(Beginning of DATA RECORDS)

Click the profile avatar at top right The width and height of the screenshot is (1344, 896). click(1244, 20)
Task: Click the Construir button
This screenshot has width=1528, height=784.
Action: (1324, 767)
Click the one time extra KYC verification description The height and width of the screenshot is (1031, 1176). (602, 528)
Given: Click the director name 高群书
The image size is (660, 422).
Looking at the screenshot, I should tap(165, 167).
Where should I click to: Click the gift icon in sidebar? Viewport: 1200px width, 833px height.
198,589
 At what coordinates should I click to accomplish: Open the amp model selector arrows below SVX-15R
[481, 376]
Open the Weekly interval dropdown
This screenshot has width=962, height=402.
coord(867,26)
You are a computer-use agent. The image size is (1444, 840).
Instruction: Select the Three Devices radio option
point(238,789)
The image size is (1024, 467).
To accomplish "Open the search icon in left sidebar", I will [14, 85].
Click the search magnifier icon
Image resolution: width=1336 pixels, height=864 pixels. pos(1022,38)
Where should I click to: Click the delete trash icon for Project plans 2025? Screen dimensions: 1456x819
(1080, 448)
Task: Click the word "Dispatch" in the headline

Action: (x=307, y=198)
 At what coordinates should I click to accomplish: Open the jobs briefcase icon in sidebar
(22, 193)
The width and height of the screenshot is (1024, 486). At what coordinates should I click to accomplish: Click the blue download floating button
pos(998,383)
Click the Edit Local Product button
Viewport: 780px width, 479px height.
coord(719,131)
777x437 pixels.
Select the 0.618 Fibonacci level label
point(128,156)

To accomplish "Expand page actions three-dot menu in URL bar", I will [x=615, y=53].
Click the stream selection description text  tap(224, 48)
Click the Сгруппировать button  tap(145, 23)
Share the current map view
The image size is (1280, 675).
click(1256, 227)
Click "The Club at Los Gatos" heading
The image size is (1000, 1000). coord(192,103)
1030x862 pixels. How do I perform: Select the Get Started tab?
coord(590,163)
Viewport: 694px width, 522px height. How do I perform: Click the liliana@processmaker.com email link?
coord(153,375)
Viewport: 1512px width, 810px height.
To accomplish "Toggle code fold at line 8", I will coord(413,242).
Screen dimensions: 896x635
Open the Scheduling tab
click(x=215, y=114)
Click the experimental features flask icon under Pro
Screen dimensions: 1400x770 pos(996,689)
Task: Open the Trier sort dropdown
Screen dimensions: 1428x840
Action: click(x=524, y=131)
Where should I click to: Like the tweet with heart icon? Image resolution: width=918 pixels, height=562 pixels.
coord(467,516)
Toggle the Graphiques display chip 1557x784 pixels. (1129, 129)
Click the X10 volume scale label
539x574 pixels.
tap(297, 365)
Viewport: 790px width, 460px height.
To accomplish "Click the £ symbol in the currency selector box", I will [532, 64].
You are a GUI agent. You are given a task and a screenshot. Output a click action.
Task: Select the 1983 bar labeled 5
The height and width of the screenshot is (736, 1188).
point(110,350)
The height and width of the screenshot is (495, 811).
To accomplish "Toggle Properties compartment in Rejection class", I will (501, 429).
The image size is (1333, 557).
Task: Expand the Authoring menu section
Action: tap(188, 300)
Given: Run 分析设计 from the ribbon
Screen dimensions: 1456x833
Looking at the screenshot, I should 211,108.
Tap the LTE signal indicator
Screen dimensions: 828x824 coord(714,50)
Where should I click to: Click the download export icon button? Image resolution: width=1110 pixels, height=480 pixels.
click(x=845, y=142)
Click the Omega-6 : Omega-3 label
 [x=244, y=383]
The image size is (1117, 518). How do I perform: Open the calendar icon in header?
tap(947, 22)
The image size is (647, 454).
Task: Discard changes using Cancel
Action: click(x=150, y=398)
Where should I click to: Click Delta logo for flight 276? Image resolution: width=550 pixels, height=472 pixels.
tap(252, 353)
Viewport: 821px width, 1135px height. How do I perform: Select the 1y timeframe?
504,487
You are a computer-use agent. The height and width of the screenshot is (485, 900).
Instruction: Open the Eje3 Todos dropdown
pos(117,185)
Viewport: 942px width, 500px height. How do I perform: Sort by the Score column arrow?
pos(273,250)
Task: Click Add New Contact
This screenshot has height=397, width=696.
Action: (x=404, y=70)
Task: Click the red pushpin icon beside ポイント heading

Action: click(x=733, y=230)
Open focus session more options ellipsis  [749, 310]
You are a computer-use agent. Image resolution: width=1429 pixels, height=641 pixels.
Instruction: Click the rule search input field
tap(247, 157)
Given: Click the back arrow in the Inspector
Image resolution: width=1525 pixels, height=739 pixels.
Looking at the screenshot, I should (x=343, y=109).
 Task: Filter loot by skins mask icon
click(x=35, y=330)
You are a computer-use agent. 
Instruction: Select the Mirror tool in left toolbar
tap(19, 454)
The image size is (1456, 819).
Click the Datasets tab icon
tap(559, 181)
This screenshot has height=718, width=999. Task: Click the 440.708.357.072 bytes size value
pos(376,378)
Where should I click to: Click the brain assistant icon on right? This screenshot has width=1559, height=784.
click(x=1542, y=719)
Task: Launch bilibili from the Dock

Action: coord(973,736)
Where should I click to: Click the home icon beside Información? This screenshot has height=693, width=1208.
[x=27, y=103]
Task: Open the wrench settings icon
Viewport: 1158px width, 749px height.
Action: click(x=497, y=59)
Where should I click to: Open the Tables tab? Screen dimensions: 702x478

(End of DATA RECORDS)

YOUR TASK: Going back over the entries above, copy word for word every line from the one that has "This screenshot has width=1528, height=784." on through the one that has "The image size is (1024, 467).".

OUTPUT FOR THIS EXERCISE:
This screenshot has width=1528, height=784.
Action: (1324, 767)
Click the one time extra KYC verification description The height and width of the screenshot is (1031, 1176). (602, 528)
Given: Click the director name 高群书
The image size is (660, 422).
Looking at the screenshot, I should tap(165, 167).
Where should I click to: Click the gift icon in sidebar? Viewport: 1200px width, 833px height.
198,589
 At what coordinates should I click to accomplish: Open the amp model selector arrows below SVX-15R
[481, 376]
Open the Weekly interval dropdown
This screenshot has width=962, height=402.
coord(867,26)
You are a computer-use agent. The image size is (1444, 840).
Instruction: Select the Three Devices radio option
point(238,789)
The image size is (1024, 467).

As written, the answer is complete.